2012’s Venus transit
The dimming of a star during transit directly reflects the size ratio between the star and the planet; A small planet transiting a large star will create only a slight dimming, while a large planet transiting a small star will have a more noticeable effect, hence why we keep finding these pesky ‘vagrant Jupiters’ some of you disapprove of. The size of the host star can be known with considerable accuracy from its spectrum, and photometry therefore gives astronomers a good estimate of the orbiting planet’s size, but not its mass. The downside of this method is that if its not transiting, we can’t see it. Another drawback is that we can only detect it at that short time its crossing in front of its star, so if it has a long orbital period of say, months or even years, then its highly unlikely we will find it.
Photometry is however an excellent complement to the spectroscopic, or radial velocity method, which provides an estimate of a planet’s mass, but not its size. Using both methods, combining mass and size, scientists can calculate the planet’s density, an important step towards assessing its composition. We will tackle the spectroscopic method another time.
Now for the space news!
KEPLER 2 IN EMERGENCY MODE
On Aptil 7, the Kepler mission team made a recovery. EM mode is when the craft is in its lowest mode of operation and uses the most fuel. It’s important to rectify this as the next goal for the K2 mission is to turn it around to point at the centre of the galaxy in order to seek out yet more new worlds. Previous contact was on April 4 when all seemed well.
Kepler completed its prime mission in 2012, detecting nearly 5,000 exoplanets, of which more than 1,000 have been confirmed. In 2014, the Kepler spacecraft began a new mission called K2. In this extended mission, K2 continues the search for exoplanets while introducing new research opportunities to study young stars, supernovae, and many other astronomical objects.
As of April 11, the mission engineers have rescued the craft:
“The anomalous EM event is the first that the Kepler spacecraft has encountered during its seven years in space.
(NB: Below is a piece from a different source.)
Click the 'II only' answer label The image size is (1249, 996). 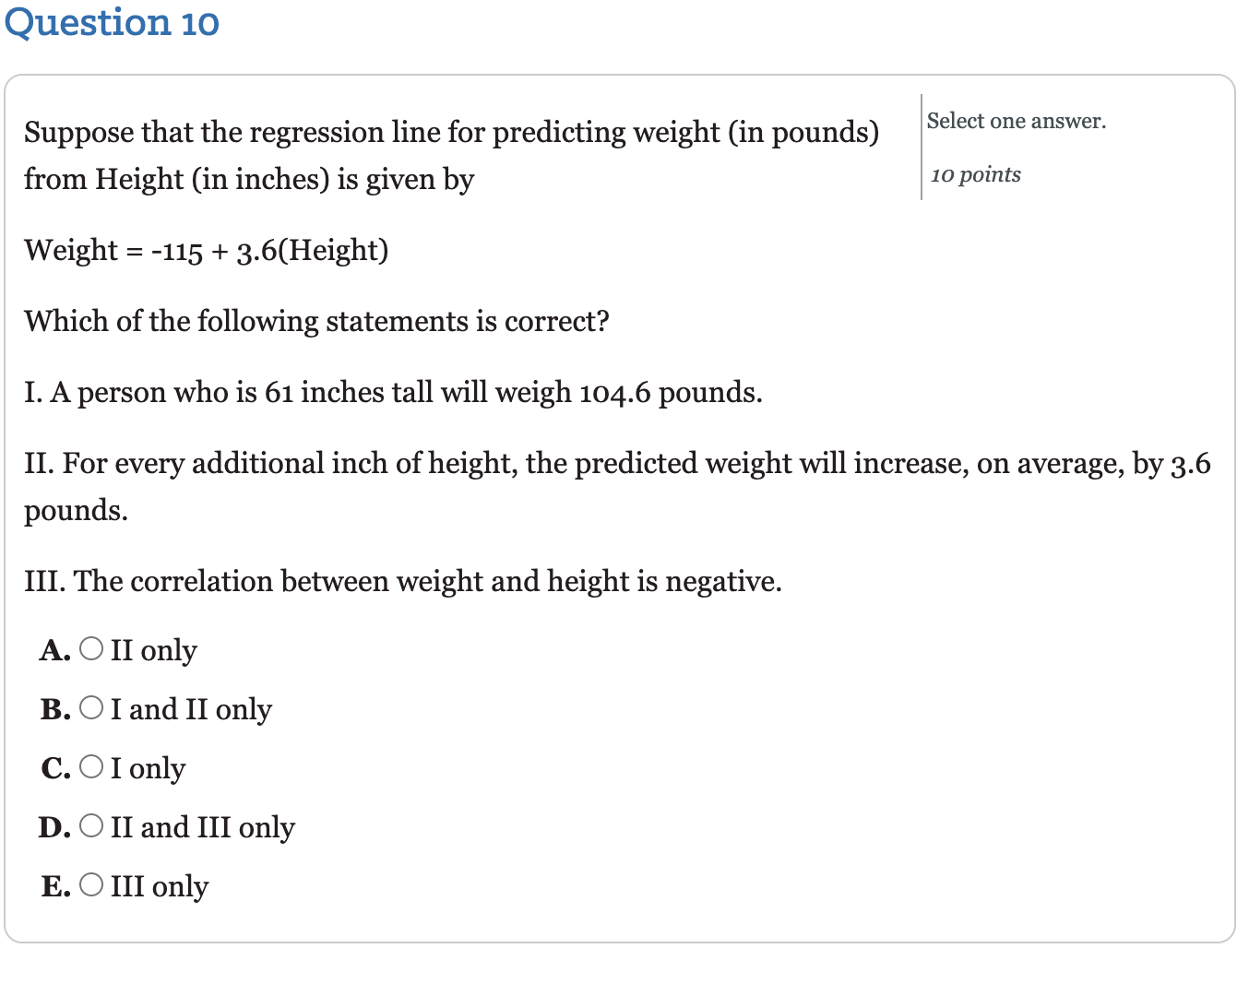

Mission operations at NASA’s Ames Research Center in California’s Silicon Valley, Ball Aerospace and the Laboratory for Atmospheric and Space Physics at the University of Colorado in Boulder remain vigilant.
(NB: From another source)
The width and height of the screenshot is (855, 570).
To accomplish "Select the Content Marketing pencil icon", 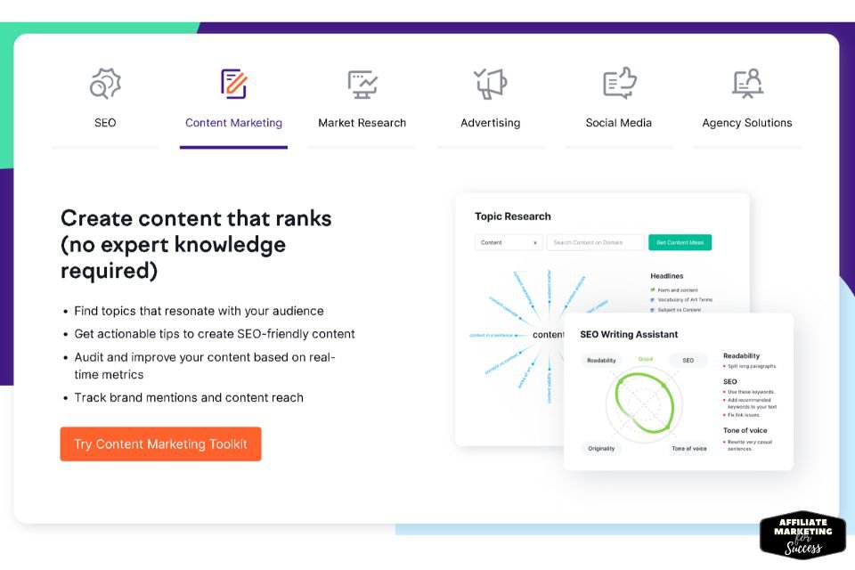I will [x=234, y=84].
It was the quick response and determination of the engineers throughout the weekend that led to the recovery. We are deeply appreciative of their efforts, and for the outpouring of support from the mission’s fans and followers from around the world. We also recognize the tremendous support from NASA’s Deep Space Network, managed by the Jet Propulsion Laboratory in Pasadena, California, and to NASA’s other missions that surrendered their scheduled telemetry links in order to provide us with the resources needed to protect the Kepler spacecraft.”
SPACEX SUCCESSFULLY LANDS AT SEA
I don’t mind telling I did in fact jump up and down in nerdy excitement. Carrying an important payload of an expandable lab module as well as general supplies, the SpaceX Dragon rocket launched at 4:43pm EDT April 8 from Cape Canaveral in Florida.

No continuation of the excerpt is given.